The Deputy Minister of Labor however reversed this decision of the Regional Director, on appeal taken by the
Central; the Deputy Minister ordered the dismissal of the petitioner's complaint. The Deputy Minister found that
the evidence satisfactorily established that the Central's suspension of the petitioner's and others' monthly ration of
gasoline and LPG, had been caused by unavoidable financial constraints; that such a suspension, in line with its
conservation and cost-saving policy, did not in truth effect any significant diminution of said benefits, since the
petitioner was nevertheless entitled to reimbursement of the actual amount of gas consumed; that petitioner had
encouraged his co-employees to file complaints against the Central over the rations issue, and this, as well as his
institution of his own actions, had created an atmosphere of enmity in the Central, and caused the loss by the
Central of that trust and confidence in him so essential in a lawyer-client relationship as that theretofore existing
between them; and that under the circumstances, petitioner's discharge as the Central's Legal Counsel and Head of
the Manpower & Services Department was justified. The Deputy Minister's order of dismissal was however
subsequently modified, at the petitioner's instance, by decreeing the payment to the latter of separation pay
equivalent to one month's salary for every year of service rendered.
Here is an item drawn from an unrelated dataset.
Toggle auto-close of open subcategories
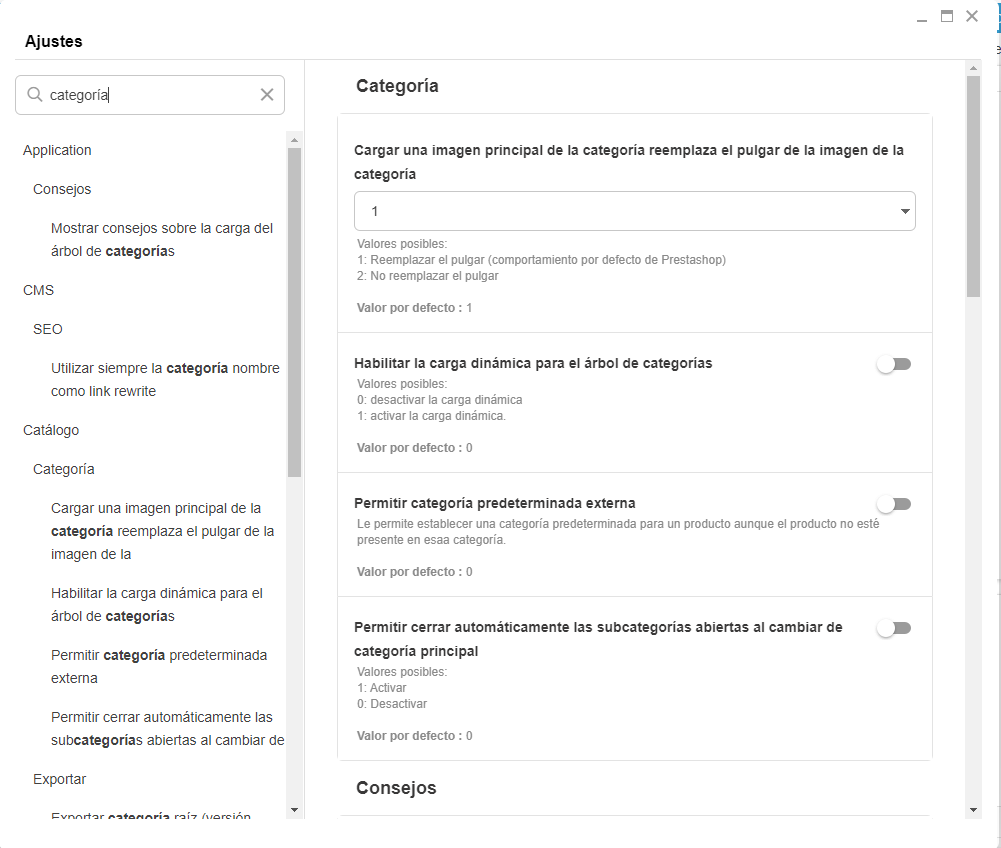The height and width of the screenshot is (848, 1001). 894,628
The petitioner theorizes that apart from the fact that the Deputy Minister lacked jurisdiction to entertain the
Central's appeal from the decision of the Regional Director, he had gravely abused his discretion in reaching his
factual conclusions, pejoratively described as guesswork and speculation.
The petitioner's theory of the Deputy Minister's lack of jurisdiction, founded on the tardy payment by the Central of
the appeal fee of P 25.00, is quickly disposed of by simply adverting to our holding in Del Rosario & Sons
Logging Enterprises, Inc. v. NLRC, to wit:
It may be that, as held in Acda vs. MOLE, 119 SCRA 306 [1982], payment of the appeal fee is by no means a mere
technicality but is an essential requirement in the perfection of an appeal. However, where as in this case, the fee
had been paid, unlike in the Acda case, although payment was delayed, the broader interest of justice and the
desired objective of resolving controversies on the merits demanded that the appeal be given course as, in fact, it
was so given by the NLRC. Besides, it was within the inherent power of the NLRC to have allowed the late
payment of the appeal fee.
As regards the temporary revocation of the petitioner's monthly ration of fuel, suffice it to point out that, as the
Solicitor General stresses, this bad been occasioned by force of circumstances affecting the Central's business. The
monthly ration was not a part of his basic salary, and is not indeed found in any of the management payroll
vouchers pertinent to the petitioner. Moreover, the adverse consequences of the suspension of the monthly rations
had been largely if not entirely negated by the Central's undertaking to reimburse the petitioner for his actual
consumption of fuel during the period of suspension. These facts are entirely distinct from those obtaining in the
case of States Marine Corporation and Royal Line, Inc. v. Cebu Seamen's Association, Inc., invoked by petitioner
and thus preclude application of the ruling therein laid down to the case at bar.
Asis v. Minister of Labor G.R. Nos. 58094-95 3 of 3

A review of the record demonstrates that there is substantial evidence supporting the factual findings of the
respondent Deputy Minister. Said findings, as well as the legal conclusions derived therefrom, cannot be said to
have been rendered with grave abuse of discretion, and will thus be affirmed. In fine, and as petitioner could not
but have realized from the outset, neither he nor any other employee similarly situated had any legitimate grievance
against the Central.
WHEREFORE, the petition is DISMISSED for lack of merit, with costs against petitioner.
Cruz, Gancayco, Grio-Aquino and Medialdea, JJ., concur.